8. A system comprising:

a speech recognition device; and

a memory unit located external to the device and having stored therein a speech profile of a user, the device operative to automatically retrieve, via a wireless communication link, the profile from the memory unit at a start-up of the system for use in processing of audio signals of the user.

9. The system of claim 8, wherein the memory unit comprises a portable memory device adapted to be carried by and/or on the user.

10. The system of claim 8, wherein the memory unit comprises a memory area in a cloud server.

11. The system of claim 8, further operative to carry out the storing of the speech profile via the wireless communication link.

12. The system of claim 8, further operative to carry out the storing and retrieving of the speech profile in encrypted form.

13. The system of claim 8, further operative to carry out automatic adaptation of the speech profile to a current speech sample of the user.

14. The system of claim 8, further operative to adapt the speech profile as a function of a current physical and/or mental state of the user.

15. A method for speech recognition, comprising:

storing a speech profile associated with a user in a memory unit;

operating a speech recognition device to automatically retrieve, via a two-way wireless communication link, the speech profile at a start-up of the device; and

operating the device to process audio signals received from the user.

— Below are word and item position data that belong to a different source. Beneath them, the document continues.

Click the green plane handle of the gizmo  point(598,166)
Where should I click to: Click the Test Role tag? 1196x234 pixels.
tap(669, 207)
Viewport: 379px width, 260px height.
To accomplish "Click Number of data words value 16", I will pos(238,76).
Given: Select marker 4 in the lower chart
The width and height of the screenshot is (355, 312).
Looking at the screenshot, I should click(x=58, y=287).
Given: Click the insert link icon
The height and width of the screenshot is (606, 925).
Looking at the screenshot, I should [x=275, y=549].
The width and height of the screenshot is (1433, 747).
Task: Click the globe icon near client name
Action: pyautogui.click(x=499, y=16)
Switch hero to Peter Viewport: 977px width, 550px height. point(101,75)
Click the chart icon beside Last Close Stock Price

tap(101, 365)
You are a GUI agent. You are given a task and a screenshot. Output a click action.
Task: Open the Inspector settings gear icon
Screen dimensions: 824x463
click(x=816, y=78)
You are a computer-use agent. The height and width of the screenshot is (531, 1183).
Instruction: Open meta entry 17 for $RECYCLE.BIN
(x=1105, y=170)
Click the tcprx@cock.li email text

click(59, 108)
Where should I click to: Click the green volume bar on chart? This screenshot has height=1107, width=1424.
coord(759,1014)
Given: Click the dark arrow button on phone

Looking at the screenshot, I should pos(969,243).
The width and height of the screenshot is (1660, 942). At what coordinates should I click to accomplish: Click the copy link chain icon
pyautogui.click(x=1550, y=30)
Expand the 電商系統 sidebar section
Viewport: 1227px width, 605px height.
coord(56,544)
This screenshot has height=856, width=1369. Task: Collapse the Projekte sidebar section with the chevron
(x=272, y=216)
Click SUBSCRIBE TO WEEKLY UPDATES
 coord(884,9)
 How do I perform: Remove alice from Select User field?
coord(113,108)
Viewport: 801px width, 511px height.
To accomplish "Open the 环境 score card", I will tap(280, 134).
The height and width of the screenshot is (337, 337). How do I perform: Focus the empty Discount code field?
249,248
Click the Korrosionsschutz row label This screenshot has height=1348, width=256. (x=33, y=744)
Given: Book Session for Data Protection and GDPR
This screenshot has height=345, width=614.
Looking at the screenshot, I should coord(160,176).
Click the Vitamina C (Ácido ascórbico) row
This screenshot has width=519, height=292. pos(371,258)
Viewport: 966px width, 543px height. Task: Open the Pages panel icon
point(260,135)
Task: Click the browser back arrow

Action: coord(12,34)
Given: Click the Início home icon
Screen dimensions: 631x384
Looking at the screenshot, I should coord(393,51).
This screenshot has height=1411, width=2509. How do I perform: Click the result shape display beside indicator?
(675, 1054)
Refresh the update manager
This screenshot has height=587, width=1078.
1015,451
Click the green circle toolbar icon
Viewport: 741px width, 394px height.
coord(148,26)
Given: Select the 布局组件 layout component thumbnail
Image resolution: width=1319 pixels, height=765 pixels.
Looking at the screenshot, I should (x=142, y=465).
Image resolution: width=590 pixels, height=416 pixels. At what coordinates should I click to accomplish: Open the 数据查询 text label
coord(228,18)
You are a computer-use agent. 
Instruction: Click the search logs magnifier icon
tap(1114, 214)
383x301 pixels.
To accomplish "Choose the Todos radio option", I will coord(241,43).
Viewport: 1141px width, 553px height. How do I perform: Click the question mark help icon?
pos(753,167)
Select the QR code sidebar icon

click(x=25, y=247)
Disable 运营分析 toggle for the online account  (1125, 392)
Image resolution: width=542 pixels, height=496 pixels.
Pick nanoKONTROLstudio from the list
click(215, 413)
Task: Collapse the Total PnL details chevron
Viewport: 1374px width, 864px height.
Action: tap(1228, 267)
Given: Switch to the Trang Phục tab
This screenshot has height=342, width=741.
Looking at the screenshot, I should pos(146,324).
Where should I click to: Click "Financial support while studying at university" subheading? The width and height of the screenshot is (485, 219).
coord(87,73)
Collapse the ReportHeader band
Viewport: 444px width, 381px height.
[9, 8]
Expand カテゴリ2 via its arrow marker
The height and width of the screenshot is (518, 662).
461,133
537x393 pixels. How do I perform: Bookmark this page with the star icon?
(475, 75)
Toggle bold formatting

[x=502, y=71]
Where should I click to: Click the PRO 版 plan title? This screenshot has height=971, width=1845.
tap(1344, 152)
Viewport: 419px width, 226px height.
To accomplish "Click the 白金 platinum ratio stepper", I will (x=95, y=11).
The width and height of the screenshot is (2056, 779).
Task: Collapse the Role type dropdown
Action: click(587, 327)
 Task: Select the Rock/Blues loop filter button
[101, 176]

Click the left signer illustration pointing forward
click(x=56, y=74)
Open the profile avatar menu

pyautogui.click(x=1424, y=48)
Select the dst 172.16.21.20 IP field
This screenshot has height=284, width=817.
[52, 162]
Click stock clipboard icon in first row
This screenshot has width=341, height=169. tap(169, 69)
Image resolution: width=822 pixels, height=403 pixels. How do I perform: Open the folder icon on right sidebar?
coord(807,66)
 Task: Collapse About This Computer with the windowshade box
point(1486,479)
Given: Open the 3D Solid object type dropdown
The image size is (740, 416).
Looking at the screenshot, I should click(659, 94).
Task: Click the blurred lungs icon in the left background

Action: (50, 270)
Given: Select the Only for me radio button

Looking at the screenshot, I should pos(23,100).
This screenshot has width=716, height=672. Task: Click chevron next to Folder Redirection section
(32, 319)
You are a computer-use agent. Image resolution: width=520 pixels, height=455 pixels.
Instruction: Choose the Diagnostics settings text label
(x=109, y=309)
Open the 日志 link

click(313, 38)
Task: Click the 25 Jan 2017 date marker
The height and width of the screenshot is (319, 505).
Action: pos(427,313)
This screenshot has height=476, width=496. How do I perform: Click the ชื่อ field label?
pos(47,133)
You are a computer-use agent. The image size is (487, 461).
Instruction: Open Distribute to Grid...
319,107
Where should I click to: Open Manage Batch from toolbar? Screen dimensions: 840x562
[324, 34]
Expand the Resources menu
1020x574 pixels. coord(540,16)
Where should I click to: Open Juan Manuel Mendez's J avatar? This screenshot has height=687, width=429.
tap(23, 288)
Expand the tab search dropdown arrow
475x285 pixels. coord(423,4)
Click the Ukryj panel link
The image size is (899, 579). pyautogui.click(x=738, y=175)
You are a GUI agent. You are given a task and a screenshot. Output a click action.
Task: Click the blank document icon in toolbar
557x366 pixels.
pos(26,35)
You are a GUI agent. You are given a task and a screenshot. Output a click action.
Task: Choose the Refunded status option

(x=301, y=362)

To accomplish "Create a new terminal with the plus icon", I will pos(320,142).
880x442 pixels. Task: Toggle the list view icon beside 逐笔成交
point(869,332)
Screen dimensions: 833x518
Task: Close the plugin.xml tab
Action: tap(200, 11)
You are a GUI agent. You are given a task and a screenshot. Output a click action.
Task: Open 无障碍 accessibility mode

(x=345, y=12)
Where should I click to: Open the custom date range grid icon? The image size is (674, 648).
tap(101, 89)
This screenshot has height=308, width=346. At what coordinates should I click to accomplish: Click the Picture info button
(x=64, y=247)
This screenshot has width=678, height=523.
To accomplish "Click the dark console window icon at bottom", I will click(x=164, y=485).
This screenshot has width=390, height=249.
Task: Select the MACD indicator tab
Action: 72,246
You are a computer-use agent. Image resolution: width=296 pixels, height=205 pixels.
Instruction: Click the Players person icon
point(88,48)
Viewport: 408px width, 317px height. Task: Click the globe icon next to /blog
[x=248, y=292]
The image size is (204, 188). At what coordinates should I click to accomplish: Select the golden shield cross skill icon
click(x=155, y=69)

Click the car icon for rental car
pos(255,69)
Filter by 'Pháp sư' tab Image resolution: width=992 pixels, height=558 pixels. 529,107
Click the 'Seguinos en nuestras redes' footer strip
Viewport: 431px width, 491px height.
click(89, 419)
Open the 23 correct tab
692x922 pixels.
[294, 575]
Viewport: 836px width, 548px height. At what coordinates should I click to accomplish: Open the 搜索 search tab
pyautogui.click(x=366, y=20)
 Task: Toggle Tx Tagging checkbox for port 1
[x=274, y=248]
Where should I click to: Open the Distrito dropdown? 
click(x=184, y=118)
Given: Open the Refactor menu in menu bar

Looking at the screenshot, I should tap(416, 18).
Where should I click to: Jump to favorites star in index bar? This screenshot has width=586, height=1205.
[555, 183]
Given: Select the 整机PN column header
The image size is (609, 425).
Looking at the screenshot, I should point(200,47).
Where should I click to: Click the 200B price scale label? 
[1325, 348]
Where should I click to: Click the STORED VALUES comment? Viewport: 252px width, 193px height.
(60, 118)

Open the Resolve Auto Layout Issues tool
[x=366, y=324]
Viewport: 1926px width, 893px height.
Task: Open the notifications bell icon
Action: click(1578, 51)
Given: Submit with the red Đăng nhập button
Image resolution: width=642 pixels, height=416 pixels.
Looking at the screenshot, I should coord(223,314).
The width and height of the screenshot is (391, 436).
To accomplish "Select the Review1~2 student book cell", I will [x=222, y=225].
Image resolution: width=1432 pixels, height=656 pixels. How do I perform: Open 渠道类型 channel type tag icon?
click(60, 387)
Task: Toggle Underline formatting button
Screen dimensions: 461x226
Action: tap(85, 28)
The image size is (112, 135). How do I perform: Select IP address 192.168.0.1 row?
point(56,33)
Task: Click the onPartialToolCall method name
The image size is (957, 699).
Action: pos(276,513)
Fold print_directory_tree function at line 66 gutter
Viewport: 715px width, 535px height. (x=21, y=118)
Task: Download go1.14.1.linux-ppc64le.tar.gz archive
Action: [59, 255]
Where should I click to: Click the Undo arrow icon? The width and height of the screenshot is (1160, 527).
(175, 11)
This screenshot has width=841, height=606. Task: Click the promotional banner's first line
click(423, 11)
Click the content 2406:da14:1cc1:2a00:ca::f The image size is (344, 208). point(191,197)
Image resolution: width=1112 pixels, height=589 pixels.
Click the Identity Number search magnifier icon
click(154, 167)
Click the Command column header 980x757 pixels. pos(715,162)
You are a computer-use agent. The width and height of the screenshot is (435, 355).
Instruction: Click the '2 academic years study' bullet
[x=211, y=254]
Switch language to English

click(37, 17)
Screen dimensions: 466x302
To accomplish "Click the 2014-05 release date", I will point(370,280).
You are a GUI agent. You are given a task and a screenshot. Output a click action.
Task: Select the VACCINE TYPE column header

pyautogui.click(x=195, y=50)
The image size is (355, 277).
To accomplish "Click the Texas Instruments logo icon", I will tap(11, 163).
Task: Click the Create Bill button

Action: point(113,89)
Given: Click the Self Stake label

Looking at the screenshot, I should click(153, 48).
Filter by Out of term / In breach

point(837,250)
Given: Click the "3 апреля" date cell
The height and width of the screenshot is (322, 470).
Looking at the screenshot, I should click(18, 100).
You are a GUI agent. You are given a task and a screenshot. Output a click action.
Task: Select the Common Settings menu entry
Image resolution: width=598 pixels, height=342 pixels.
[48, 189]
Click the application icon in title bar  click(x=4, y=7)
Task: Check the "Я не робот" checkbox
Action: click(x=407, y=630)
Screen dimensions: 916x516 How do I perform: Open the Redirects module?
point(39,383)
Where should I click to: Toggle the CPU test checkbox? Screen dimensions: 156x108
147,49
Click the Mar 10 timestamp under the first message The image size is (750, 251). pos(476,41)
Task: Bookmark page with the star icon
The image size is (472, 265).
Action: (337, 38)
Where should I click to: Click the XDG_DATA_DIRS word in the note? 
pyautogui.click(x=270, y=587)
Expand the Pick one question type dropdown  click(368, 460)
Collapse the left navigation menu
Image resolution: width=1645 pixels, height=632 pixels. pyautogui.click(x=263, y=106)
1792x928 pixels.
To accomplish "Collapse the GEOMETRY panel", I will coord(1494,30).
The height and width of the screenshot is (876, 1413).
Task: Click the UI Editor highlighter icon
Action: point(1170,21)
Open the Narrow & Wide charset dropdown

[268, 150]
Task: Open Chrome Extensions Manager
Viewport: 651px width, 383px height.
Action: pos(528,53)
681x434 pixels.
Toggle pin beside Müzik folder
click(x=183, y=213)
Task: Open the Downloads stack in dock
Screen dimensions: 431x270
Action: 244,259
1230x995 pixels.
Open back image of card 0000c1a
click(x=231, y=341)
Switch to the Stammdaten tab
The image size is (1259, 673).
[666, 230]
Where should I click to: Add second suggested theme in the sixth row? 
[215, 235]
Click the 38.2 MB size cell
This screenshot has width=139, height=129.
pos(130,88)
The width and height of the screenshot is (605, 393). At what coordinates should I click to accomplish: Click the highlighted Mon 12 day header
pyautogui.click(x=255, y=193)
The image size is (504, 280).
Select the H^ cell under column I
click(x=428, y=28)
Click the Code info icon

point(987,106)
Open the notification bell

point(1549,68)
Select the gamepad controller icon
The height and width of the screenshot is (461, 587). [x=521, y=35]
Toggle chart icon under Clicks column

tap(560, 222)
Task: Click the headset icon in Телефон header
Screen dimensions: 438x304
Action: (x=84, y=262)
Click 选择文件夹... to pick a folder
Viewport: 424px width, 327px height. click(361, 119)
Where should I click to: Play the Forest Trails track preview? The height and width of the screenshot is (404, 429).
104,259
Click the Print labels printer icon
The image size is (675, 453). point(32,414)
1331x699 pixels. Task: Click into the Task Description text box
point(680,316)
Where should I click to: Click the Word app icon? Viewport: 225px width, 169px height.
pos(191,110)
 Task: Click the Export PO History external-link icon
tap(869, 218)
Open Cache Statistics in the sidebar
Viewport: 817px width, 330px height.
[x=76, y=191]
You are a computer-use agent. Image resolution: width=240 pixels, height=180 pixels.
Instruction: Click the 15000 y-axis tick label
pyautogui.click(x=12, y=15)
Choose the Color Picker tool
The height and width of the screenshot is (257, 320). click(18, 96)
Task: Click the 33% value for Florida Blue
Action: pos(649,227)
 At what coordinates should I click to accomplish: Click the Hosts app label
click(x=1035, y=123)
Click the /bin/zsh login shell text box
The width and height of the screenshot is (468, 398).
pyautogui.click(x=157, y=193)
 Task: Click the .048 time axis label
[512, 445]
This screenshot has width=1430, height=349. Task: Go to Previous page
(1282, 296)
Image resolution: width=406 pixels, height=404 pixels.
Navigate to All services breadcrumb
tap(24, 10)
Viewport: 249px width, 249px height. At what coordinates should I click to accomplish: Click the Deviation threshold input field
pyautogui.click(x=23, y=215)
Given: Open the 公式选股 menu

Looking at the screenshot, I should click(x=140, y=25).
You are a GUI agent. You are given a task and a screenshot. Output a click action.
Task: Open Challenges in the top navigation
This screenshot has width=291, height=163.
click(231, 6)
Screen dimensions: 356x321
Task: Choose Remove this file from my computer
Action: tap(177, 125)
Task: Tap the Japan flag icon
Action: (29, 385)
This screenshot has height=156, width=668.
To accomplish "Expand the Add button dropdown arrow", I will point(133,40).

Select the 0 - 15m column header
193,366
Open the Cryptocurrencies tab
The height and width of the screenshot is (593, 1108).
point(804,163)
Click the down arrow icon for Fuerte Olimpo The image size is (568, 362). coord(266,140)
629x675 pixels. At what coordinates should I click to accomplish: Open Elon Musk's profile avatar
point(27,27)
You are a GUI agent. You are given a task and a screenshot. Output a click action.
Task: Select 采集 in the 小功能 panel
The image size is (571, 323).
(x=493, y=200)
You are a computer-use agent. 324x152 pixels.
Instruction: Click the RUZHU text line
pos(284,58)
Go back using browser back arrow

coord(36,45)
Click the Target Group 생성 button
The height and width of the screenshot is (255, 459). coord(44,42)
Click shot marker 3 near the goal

16. The method of claim 15, wherein the memory unit comprises a portable memory device adapted to be carried by and/or on the user.

17. The method of claim 15, wherein the memory unit comprises a memory area in a cloud server.

18. The method of claim 15, wherein the speech profile is transmitted to the memory unit for storing via the wireless communication link.

19. The method of claim 15, wherein the speech profile is stored and retrieved in encrypted form.

20. The method of claim 15, further comprising automatically adapting the speech profile to a current speech sample of the user.